Add a hurricane and a flood” to those failures and you have a real fundamental failure in public health. And this is just the tip of the iceberg in the U.S.,” he warned.
The other panelists–Fire Fighters Occupational Safety and Health Director Patrick Morrison, AFSCME industrial hygienist Denise Bland-Bowles, AFGE communications specialist Adele Stan and AFT/UFT industrial hygienist Ellie Engler–discussed the specific hazards they found in New Orleans after Katrina.
They ranged from the dangers of water-borne disease to first responders, which Morrison cited, to widespread structural deterioration through toxic mold, which AFSCME workers had to battle in their government buildings after the flood waters receded, to schools so dangerous that they may need to be torn down and rebuilt.
A lot of our bus drivers had to come back in” after the water receded, Bland-Bowles said, referring to school district bus drivers AFSCME represents in the Gulf Coast area. They’re not trained to deal with sludge, slurry and mold.”
But health problems in the wake of Katrina were even more basic than that, Benjamin noted. Were people even safe? Were those still in the city (New Orleans) getting health services? Could you even walk through the communities and could people move back into their homes, given all the toxins?” he asked.
But there were other problems the panelists described, and they warned that such problems could recur in other disasters, including hurricanes and terror attacks:
* Communications breakdowns. Morrison said that even now, four years after 9/11–where his union lost 343 New York City Fire Fighters plus their priest when the World Trade Center towers collapsed–telecommunications systems between first responders crashed in Katrina. That failure must be fixed, he warned.
The National Incident Response System” created after 9/11 looked great on paper, but it wasn’t there” when Katrina hit, Morrison said.
* A second facet of the communications breakdown was failure to get the word to the most-vulnerable groups, particularly the poor, and to convince them to move away from danger. At least one panelist pinpointed a failure of trust” for that result.

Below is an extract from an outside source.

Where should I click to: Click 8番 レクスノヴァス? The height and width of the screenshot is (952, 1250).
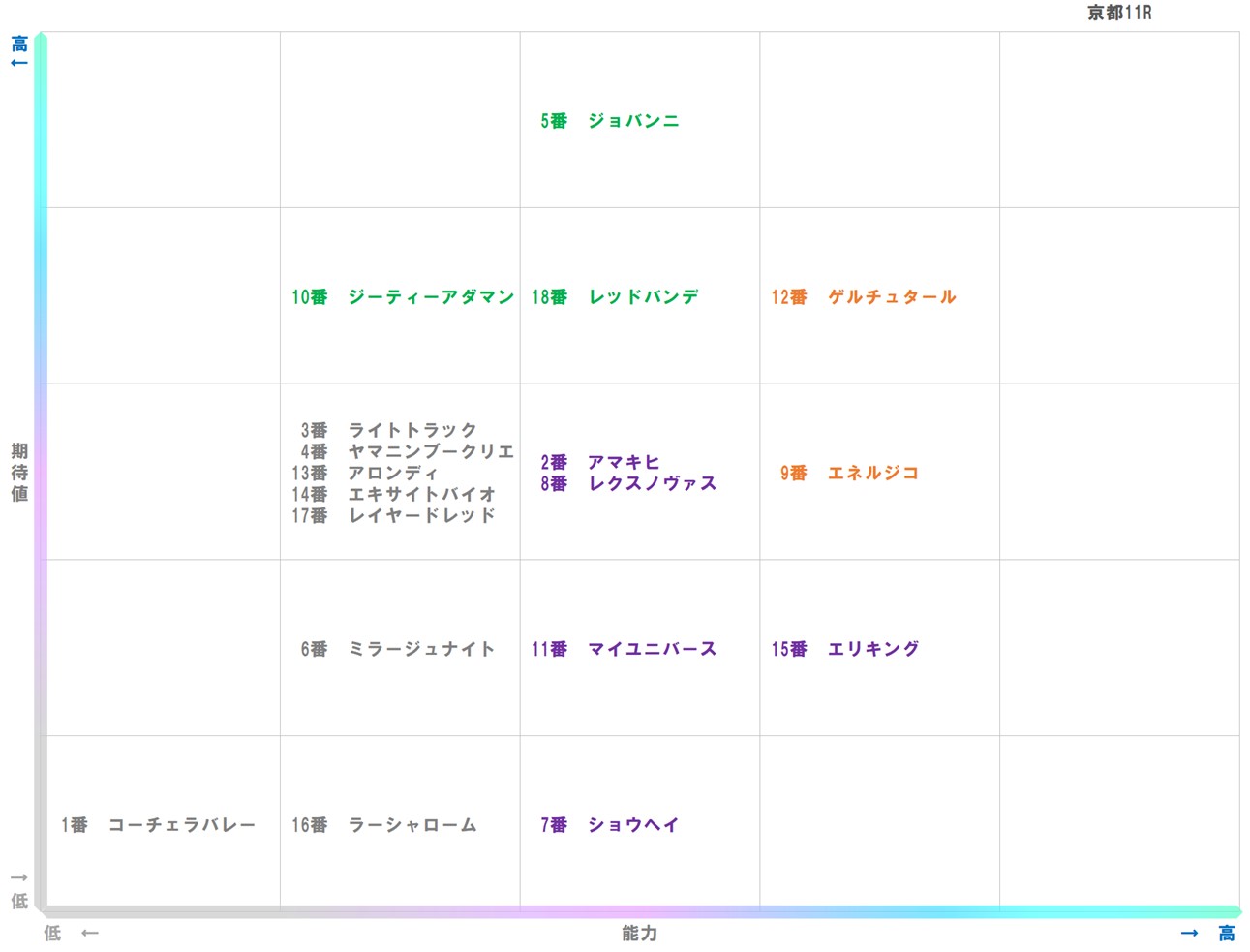click(x=628, y=483)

I don’t know where FEMA was. They’re still trying to get organized,” Morrison said of GOP President Bush’s heavily criticized Federal Emergency Management Agency.
* The public health system–its hospitals and clinics, which were damaged or destroyed by Katrina–is the entire health system, in fact, for the poor in areas such as New Orleans’ Lower Ninth Ward and Cook County, Ill. (Chicago), Benjamin’s hometown. But public policy in terms of aiding that system and equipping it to treat massive numbers of people in a disaster does not recognize that fact, he noted. In the Katrina-hit area, Bland-Bowles said, the public health system needs to be completely reconstructed. That would hold true for other disasters, too, panelists said.
* When a major city is evacuated and smashed, as New Orleans was, it needs basic public health workers–sanitarians, restaurant inspectors, environmental health specialists–to help ensure it is habitable again. But its own employees are scattered all over the country, the panelists noted. That leaves inspection often in the hands of private industry, which may be unable or unsuited for the job.
* The key decision of whether to restore, or rip mold-devastated buildings down as completely uninhabitable and build again from scratch. Bland-Bowles said many area insurers are resisting findings that buildings must be condemned due to mold devastation not just of their plaster walls but of their basic structural supports.
The panelists said that given federal budget cuts, and the Bush administration’s attitudes towards the poor, unions may be left with task of stepping in and ensuring public healthcare in future disasters. They also have to stand up and defend public services, which people rely on when disaster hits. We need to be brave enough to fight for those services, despite the catcalls,” Stan concluded.